Prayatul Matrix for Evaluating Clustering Algorithms: A Direct
Comparison Approach
Abstract
Performance comparison of clustering algorithms are often done in terms
of different confusion matrix based scores obtained on test datasets
when ground truth is available. However, a dataset comprises several
instances having different difficulty levels. Therefore, it is more
logical to compare effectiveness of clustering algorithms on individual
instances instead of comparing scores obtained for the entire dataset.

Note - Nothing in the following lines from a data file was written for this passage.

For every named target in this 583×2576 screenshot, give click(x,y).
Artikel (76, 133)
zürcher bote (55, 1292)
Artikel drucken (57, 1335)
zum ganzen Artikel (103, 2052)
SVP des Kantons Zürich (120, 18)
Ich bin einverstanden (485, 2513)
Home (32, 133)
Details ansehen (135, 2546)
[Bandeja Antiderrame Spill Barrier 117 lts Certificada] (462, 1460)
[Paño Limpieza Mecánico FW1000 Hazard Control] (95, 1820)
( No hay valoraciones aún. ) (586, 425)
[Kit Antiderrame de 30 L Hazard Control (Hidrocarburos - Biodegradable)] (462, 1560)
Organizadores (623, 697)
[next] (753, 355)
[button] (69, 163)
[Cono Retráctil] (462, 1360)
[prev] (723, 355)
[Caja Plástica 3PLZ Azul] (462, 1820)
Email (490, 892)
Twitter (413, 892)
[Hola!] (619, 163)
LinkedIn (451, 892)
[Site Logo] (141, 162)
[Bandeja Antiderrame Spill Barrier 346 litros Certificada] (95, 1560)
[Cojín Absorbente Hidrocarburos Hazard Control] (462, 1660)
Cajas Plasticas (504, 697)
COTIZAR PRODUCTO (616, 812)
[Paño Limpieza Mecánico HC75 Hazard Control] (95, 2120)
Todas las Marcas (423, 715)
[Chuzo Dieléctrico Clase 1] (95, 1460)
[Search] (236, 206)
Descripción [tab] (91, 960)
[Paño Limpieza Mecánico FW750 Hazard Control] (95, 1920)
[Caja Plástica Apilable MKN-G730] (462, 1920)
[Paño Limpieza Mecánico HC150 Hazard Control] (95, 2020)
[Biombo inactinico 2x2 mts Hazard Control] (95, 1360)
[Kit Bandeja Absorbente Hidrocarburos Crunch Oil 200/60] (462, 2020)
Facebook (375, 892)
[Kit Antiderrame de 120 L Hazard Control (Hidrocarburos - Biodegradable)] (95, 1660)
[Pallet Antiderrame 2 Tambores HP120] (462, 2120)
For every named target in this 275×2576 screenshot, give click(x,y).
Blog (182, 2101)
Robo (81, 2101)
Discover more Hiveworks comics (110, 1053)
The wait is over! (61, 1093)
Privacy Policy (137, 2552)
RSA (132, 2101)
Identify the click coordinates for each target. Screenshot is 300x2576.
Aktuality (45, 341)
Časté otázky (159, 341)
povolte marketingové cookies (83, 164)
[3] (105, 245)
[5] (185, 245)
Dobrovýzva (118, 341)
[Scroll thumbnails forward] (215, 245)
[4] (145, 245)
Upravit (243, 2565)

In this paper, an alternative approach is proposed for direct comparison
of clustering algorithms in terms of individual instances within the
dataset. A direct comparison matrix called
\emph{Prayatul Matrix} is prepared, which accounts for
comparative outcome of two clustering algorithms on different instances
of a dataset. Five different performance measures are designed based on
prayatul matrix. Theoretical analysis shows proposed measures satisfy
five important properties such as scale invariance, data invariance,
permutation invariance, monotonicity and continuity. Efficacy of the
proposed approach as well as designed measures is analyzed empirically
with four clustering algorithms on widely used standard datasets.
Indications of proposed measures are compared with confusion
matrix-based measures as well as other three permutation invariant
measures. Results are evident that the newly designed measures are
capable of giving some important insight about the clustering
algorithms, which were impossible with the existing measures.